Fast forward to 2010: smoking is actually becoming passé, or at least too expensive for most seasoned smokers. According to the California Department of Public Health, the California Health Protection Act of 1988 (also fondly known as Prop. 99) mandated that the price of a pack of cigarettes would increase by $0.25, and the funds collected would go toward more “charitable endeavors." The newfound revenue was slated to go toward “programs to reduce smoking, to provide health care services to indigents, to support tobacco-related research, and to fund resource programs for the environment.” The law further stipulated that the Health Education Account would receive 20% of the funds, the Physician Services would receive 10%, both the Research Account and the Public Resources Account would receive 5% each of the revenue, and the remaining 25% of the revenue stream would go to the Unallocated Account. More recently, one specific program which has been directly funded by the cigarette tax is Every Woman Counts, a program tailored to serve women’s health needs for women in lower socioeconomic conditions. One of the most well known services EWC offers is cancer screenings for those who otherwise cannot afford them.
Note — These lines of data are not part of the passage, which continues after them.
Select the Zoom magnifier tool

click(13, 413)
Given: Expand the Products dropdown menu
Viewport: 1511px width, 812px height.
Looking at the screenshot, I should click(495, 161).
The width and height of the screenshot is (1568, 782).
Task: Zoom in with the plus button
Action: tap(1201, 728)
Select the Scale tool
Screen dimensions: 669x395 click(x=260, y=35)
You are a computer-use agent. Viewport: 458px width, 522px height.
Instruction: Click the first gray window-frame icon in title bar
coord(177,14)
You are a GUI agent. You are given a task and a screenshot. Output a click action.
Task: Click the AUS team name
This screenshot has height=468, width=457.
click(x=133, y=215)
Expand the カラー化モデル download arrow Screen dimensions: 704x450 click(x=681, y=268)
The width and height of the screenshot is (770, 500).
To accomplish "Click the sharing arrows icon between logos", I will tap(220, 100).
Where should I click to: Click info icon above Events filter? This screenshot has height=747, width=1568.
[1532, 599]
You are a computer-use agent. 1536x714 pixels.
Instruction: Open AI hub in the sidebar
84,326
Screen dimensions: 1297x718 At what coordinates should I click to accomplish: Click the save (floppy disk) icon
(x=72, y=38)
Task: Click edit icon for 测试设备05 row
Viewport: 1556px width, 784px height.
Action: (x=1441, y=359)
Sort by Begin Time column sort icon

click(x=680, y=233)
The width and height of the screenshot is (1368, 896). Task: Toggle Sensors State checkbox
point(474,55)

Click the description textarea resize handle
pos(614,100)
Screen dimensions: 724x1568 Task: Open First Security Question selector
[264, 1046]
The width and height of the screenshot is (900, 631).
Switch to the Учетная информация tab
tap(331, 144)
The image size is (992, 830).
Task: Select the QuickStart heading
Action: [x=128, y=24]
While this was fine and dandy, and served to force those chain-smoking “sinners” to pay for “good” programs for the rest of us, something happened: the smokers stopped smoking (or at least purchasing cigarettes). And now that it looks like EWC will fact significant funding cuts, fingers are being pointed and accusations are flying. Rachel Arrezola, Chief Deputy Press Secretary for Governor Schwarzenegger, spoke about the controversy, noting that “there is no question Every Woman Counts is an important health care program. Unfortunately, as tobacco taxes are a declining resource, the available revenues for the program have been outstripped by demand this year. This has forced the Department of Public Health to make some very tough decisions that we wish did not have to be made.”

Arrezola explains that the state legislature knew about the pickle this could create, and was “made aware of… the steps the department would need to take to ensure the highest-risk Californians continue to have access to the program. We continue to be open to working with the legislature on a solution that will cover as many women as possible without negatively impacting the state’s already depleted General Fund as we face another $20 billion deficit this year.”

The ultimate question is, should smokers continue to be held responsible for funding anti-cancer programs, or is it time for the legislature to divert resources, or simply cut programs such as EWC? It would seem that a representative’s pet project could be put on hold this year in order to help poorer women get free cancer screenings. Or perhaps it’s really all just the fault of the smoker?

Why isn’t he lighting up more already?!